Seven UK regions have seen property asking prices reach their highest-ever level in the last 12 months, according to new data from Rightmove.
The estate agent listings site also said it had registered a record number of visitors to its site, but despite that, the number of sales agreed by estate agents in the first four months of 2018 is down by 5.4 percent on the same period last year.
The average asking price across the UK has hit its highest level at £308,075, with Greater London's average asking price now standing at £637,746.
Houses sell fastest in Scotland, slowest in London
Rightmove's monthly house price index showed that the UK's regions are showing some divergence in house sale performance.
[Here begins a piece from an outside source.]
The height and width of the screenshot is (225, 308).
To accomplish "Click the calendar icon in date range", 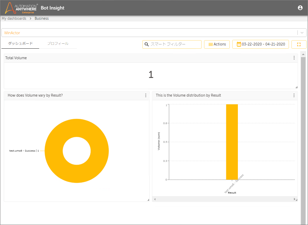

The regions where asking prices have risen annually are the north-east (up 0.4 percent); the north-west (up 3.9 percent); Yorkshire and the Humber (up 3.9 percent); West Midlands (up 4.3 percent); east Midlands (up 4.8 percent); east of England (up 1.7 percent); south-west (up 2.9 percent); Scotland (up 2 percent on the year); and Wales (up 4.3 percent).
In Greater London, asking prices were down 0.2 percent on the year, while in the south-east, they dropped by 0.1 percent.
Houses sell fastest in Scotland, at an average time of 44 days, followed by the West Midlands on 49 days and the east Midlands on 54. Property in Greater London takes much longer to shift, at an average 70 days.
Advice is to pitch prices at tempting level
Miles Shipside, Rightmove director and housing market analyst, said: "After six years of continual year-on-year price growth, the current market is becoming increasingly price-sensitive, with new-to-the-market sellers being limited to an average asking price growth of just 1.1 percent over the last year.
"This is in spite of there being plenty of historically cheap mortgage products around for buyers who meet lenders' criteria.
"Sellers need to pitch their price at a tempting level to entice buyers, as while there are signs of strong demand, there appears to be hesitation among some buyers to commit.
"The last time the south-east recorded an annual price fall was in 2011, indicating that the softening in the London market is now spreading to its commuter belt, while there are signs that inner London may be closer to a price recovery.
"While this gives buyers in the south-east the opportunity to negotiate prices down, in some of the more buoyant areas of the country, the options to do so are more limited by a shortage of suitable properties on the market."